=== Section Start ===
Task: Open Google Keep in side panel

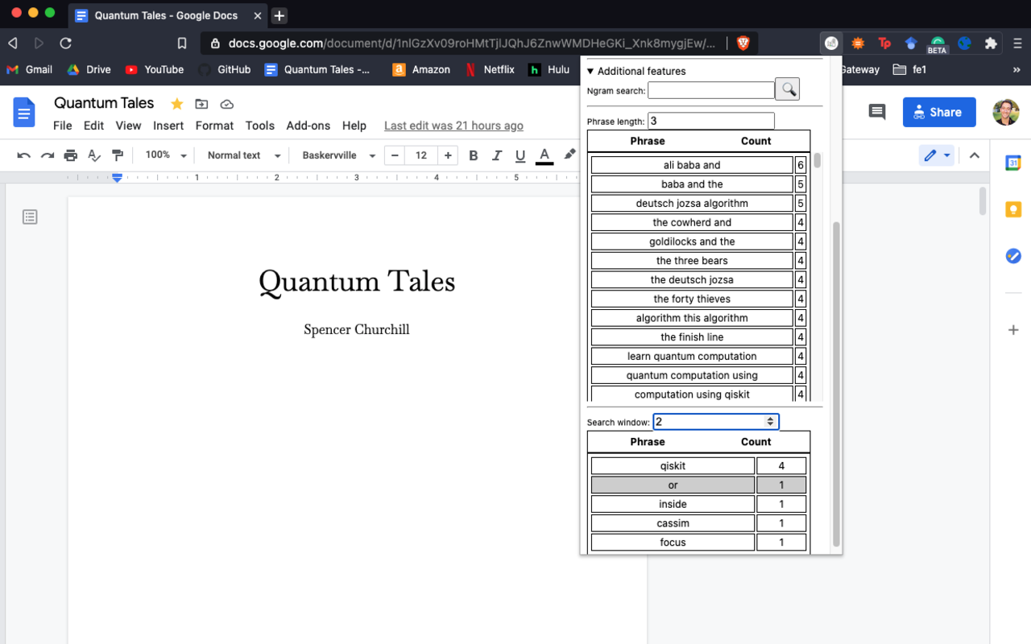Action: 1013,209
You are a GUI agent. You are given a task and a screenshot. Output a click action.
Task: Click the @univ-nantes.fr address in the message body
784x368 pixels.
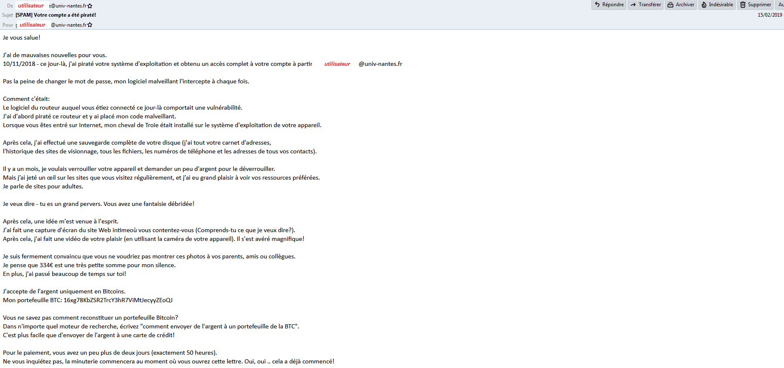click(380, 64)
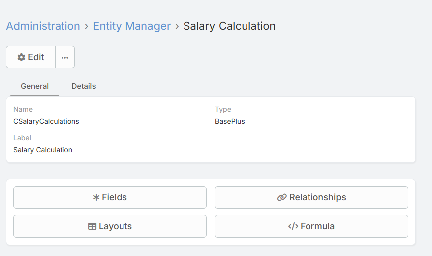Click the CSalaryCalculations name value
Viewport: 432px width, 256px height.
46,121
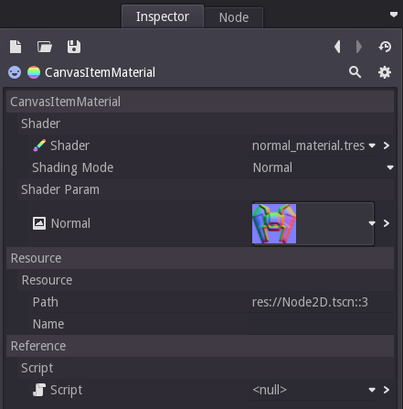Open the load resource folder icon
This screenshot has height=409, width=403.
click(45, 47)
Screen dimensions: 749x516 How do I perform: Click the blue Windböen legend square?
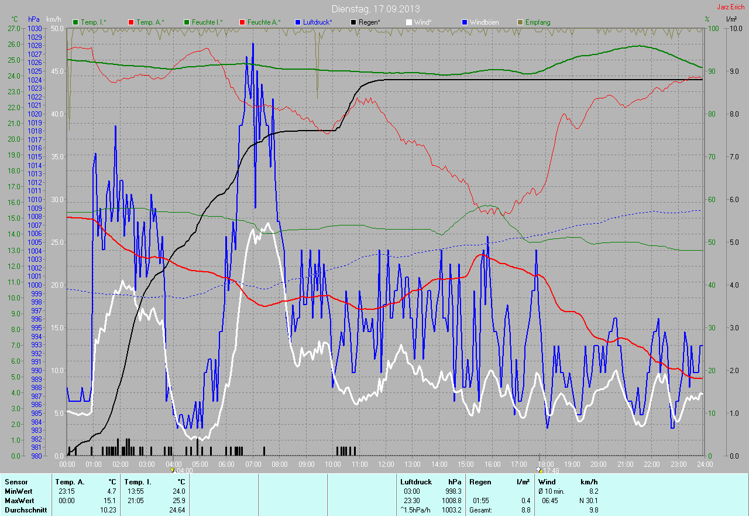(465, 22)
=== Section End ===
[Your objective]
The output must be every line of the records, printed exactly, with the pictures omitted.

[Answer box]
Task: Open Google Keep in side panel

Action: 1013,209
You are a GUI agent. You are given a task and a screenshot. Output a click action.
Task: Click the @univ-nantes.fr address in the message body
784x368 pixels.
click(380, 64)
Click the CSalaryCalculations name value
Viewport: 432px width, 256px height.
46,121
Open the load resource folder icon
This screenshot has height=409, width=403.
click(45, 47)
Screen dimensions: 749x516 How do I perform: Click the blue Windböen legend square?
(465, 22)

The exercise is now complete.